I have considered the possibilities as to why last
week was so difficult for me and have settled on the
theory that my general distaste for life was due to a
few minor things which should be taken into
consideration before I deem myself a total downer in
the midst of such possibility and opportunity.
Firstly, there is my monthly vaginal hemorrhaging,
which conveniently comes along with its few
undesirable side effects such as cramping and a
general sullen attitude towards life. Then there is
the fact that I have been abruptly cut off from any
substances at all. This involuntary alcohol and cigarette
withdrawal could also be a contributing factor to an
incontrollable irritation which has characterized the
past week for me. Finally, I think that my past of
self-imposed isolation from family, and anything to do
with family, has finally come to seriously take it's toll on me. I am constantly surrounded by various family members and have been completely deprived of any privacy ever
since I arrived at the airport here. I’m not used to
having people around me all the time, much less a
close-knit family who doesn’t seem to believe in
personal space. Anyway, I will just have to get used
to it. In fact, it’s high time I finally learned to
deal with family like a mature adult...
In other news, I have hit a Neda jackpot here in
Tehran.

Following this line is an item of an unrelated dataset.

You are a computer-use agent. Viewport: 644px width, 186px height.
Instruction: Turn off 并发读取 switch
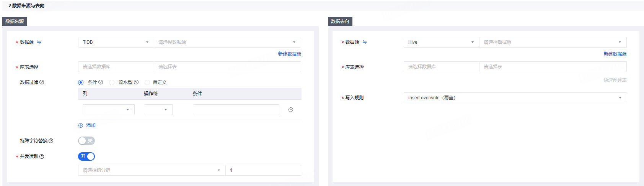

I have discovered the subway, oh yes. And do believe that I will be all over it from here on out. The closest stop is
a forty five minute walk from my house and I plan on
traversing it daily. My family is
frightened silly that I’m going to get kidnapped or
lost forever in this gargantuan city but there’s no
choice for them. Curiously, the subway actually bears
quite a resemblance to the subways in Boston and New
York. The only difference is that instead of a
diverse population of passengers who tend to mind
their own business, I have to dodge the uninhibited
stares of close to twenty metrosexual looking Iranian
boys. I can’t get over the staring; it is so
shameless. I wonder what the root cause of this
behavior is. Is every tourist as obvious as I
supposedly am, and if so, are tourists really that odd
looking, or do boys just generally stare at girls as
if they’ve never seen one in their life? I don’t
think I’ll ever get used to the blatant lack of
personal space and privacy that seems to be so
ubiquitous here. Anyhow, I am much in luck as most of
the signs for the subway are written in English as
well Farsi. Hooray for modernization in Tehran!